A Teach First spokesperson said:

“Our target was to recruit a minimum of 1,000 Academic Mentors exclusively for schools serving disadvantaged communities and we recruited over 1,100. We’re pleased to have contributed to helping to accelerate the learning of young people from disadvantaged backgrounds through this programme.

“We trust schools to allocate the mentors to the children who need it most, but we know the scale of lost learning means a long-term recovery plan, spanning multiple years, is needed to ensure no child is left behind as a result of this pandemic.”

Robert Halfon 100x100Chair of the Education Committee Robert Halfon MP said:

“Children from disadvantaged backgrounds were already facing an ever-widening attainment gap, and months of disruption to learning has stretched the educational divide still further. What the Government needs now is a long-term comprehensive plan to tackle this deep social injustice.

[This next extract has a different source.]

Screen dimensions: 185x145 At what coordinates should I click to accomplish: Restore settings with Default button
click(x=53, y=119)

“By expanding family hubs and early years help, ensuring catch-up funding and pupil premium gets to those children that really need it and investing in mental health support, we can start to close a chasm that has existed for far too long.”

Kate Green MP 100x100Kate Green MP, Labour’s Shadow Education Secretary, said:

“The Government’s slow response to the pandemic means they have failed to protect children from the damaging social and educational impacts at every stage.

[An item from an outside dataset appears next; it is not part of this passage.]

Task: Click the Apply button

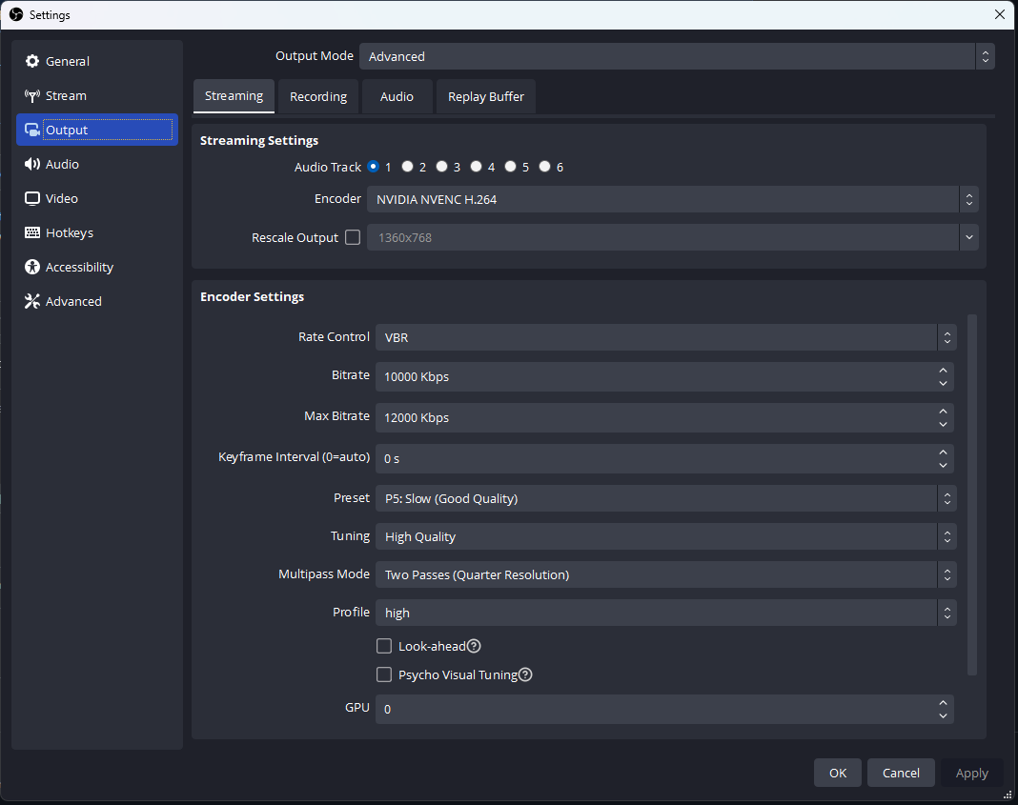Action: pos(971,773)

“Ministers left thousands of children without the ability to learn, with months of school being missed before the first laptops were distributed to children, and failed to engage to support vulnerable children to attend school acknowledging this put them at increased risk of harm.

“Supporting children should now be at the heart of our national recovery, but the Government’s catch-up tutoring programme was supporting just five in every 1,000 children in February, leaving hundreds of thousands of children without the catch-up support they need.

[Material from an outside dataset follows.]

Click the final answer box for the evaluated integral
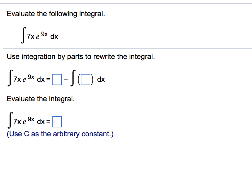The image size is (252, 173). [57, 121]
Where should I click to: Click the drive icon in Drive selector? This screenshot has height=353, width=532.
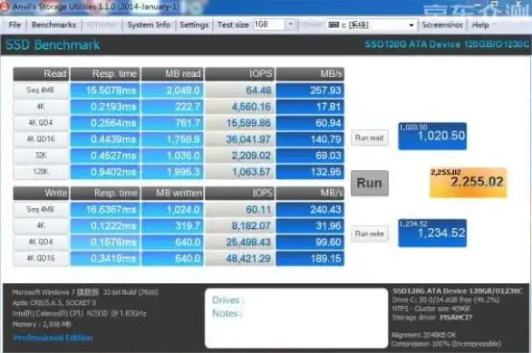(x=334, y=24)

“The Government has failed children throughout this pandemic. A step change is needed to ensure they are not also left behind in our recovery.”

The National Audit Office report ‘Support for children’s education during the early stages of the Covid-19 pandemic’, said:

The Department for Education: “did not develop an overarching departmental plan until June. … Without an established plan, the Department’s response to the pandemic was largely reactive.”

  • The Department received an initial 50,200 laptops and tablets by 11 May. It distributed most of the equipment to local authorities and academy trusts during June, meaning that many children may not have been able to access remote learning until well into the second half of the summer term.
    • By the beginning of June, on average pupils had already lost 39 days of school.
    • By the end of the school year (w/c 13 July) the Govt had distributed 212,900 laptops and tablets, compared to up to 1.78 million children Ofcom estimate had no laptop, tablet, desktop at home.

This left 1.567 million children without the means to access teaching remotely, missing up to 75 days education between March and July last year.

On the National Tutoring Programme (NTP), the report says:

“At February 2021, 125,200 children had been allocated a tutoring place across 3,984 schools. Of the 125,200 children allocated a tutoring place, 41,100 had started to receive tuition, of whom 44% were eligible for pupil premium. This raises questions over the extent to which the scheme will reach the most disadvantaged children.”

This is equivalent to 5 children in a secondary school of 1,000 pupils receiving tuition support.

“Demand for the academic mentors scheme [as part of the NTP] has outstripped supply…Academic mentors were placed in schools in three tranches in October 2020, and January and February 2021. In total around 1,100 mentors were placed across 1,100 schools, meaning more than 600 schools that requested a mentor have not received one.”

This mean only 5% (1100/21,600) of state schools have an NTP academic mentor in place

“The proportion of vulnerable children who attended school or college remained below 11% from 23 March to late May. Attendance increased gradually after schools partially re-opened in June and reached a weekly average of 26% by the end of the summer term. The Department and Ofsted were concerned that low school attendance could result in increased levels of hidden harm.”